▸ Trecho do documento:
+++

A entrada do Brasil na guerra aproximou o país dos Estados Unidos da América e dos países aliados, todos estados democráticos. Com isso, ficou mais difícil para Getúlio Vargas manter o regime autoritário que implantara em 1937. Já em 1942, aproveitando o fato de o Brasil ter declarado guerra às potências do Eixo, ocorreram várias manifestações populares pedindo a redemocratização do país. Essa pressão continuaria por todo o ano de 1943 e aumentaria em 1944, forçando Getúlio a tomar uma posição em 1945.
Entre essas manifestações destacou-se o “Manifesto dos Mineiros”, em 1943, assinado por eminentes políticos daquele estado. Em São Paulo a UNE organizou grandes passeatas. O Governo reagiu a esses movimentos com repressão, e os ânimos se acirraram. Em 1944 as Forças Armadas aderiram ao movimento pela redemocratização. Os Generais Eurico Gaspar Dutra e o Brigadeiro Eduardo Gomes começaram a articular uma candidatura militar à Presidência da República, com a promessa de levar o país de volta ao Estado de Direito.

+++

▸ Material fornecido:
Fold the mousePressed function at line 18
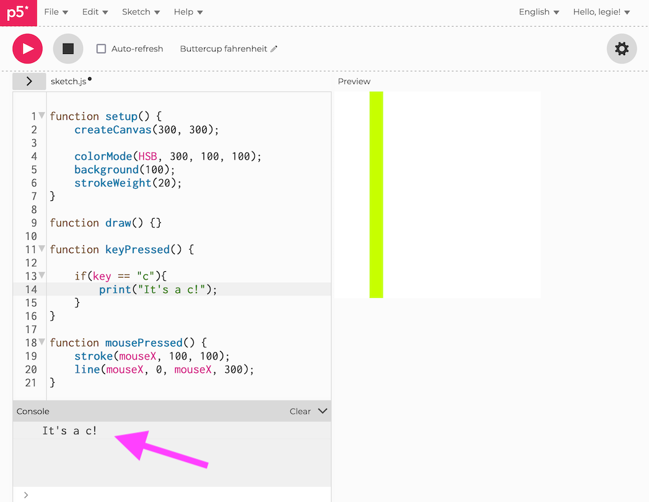This screenshot has height=502, width=649. [x=42, y=342]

+++

▸ Conjunto de tarefas:
1. Segundo o trecho do documento, em que ano as Forças Armadas aderiram ao movimento pela redemocratização?
2. Por favor, transcreva palavra por palavra a parte do trecho do documento que começa em "Entre essas manifestações" e termina em "Estado de Direito.".

▸ Respostas aos problemas:
1. Em 1944.

2.
Entre essas manifestações destacou-se o “Manifesto dos Mineiros”, em 1943, assinado por eminentes políticos daquele estado. Em São Paulo a UNE organizou grandes passeatas. O Governo reagiu a esses movimentos com repressão, e os ânimos se acirraram. Em 1944 as Forças Armadas aderiram ao movimento pela redemocratização. Os Generais Eurico Gaspar Dutra e o Brigadeiro Eduardo Gomes começaram a articular uma candidatura militar à Presidência da República, com a promessa de levar o país de volta ao Estado de Direito.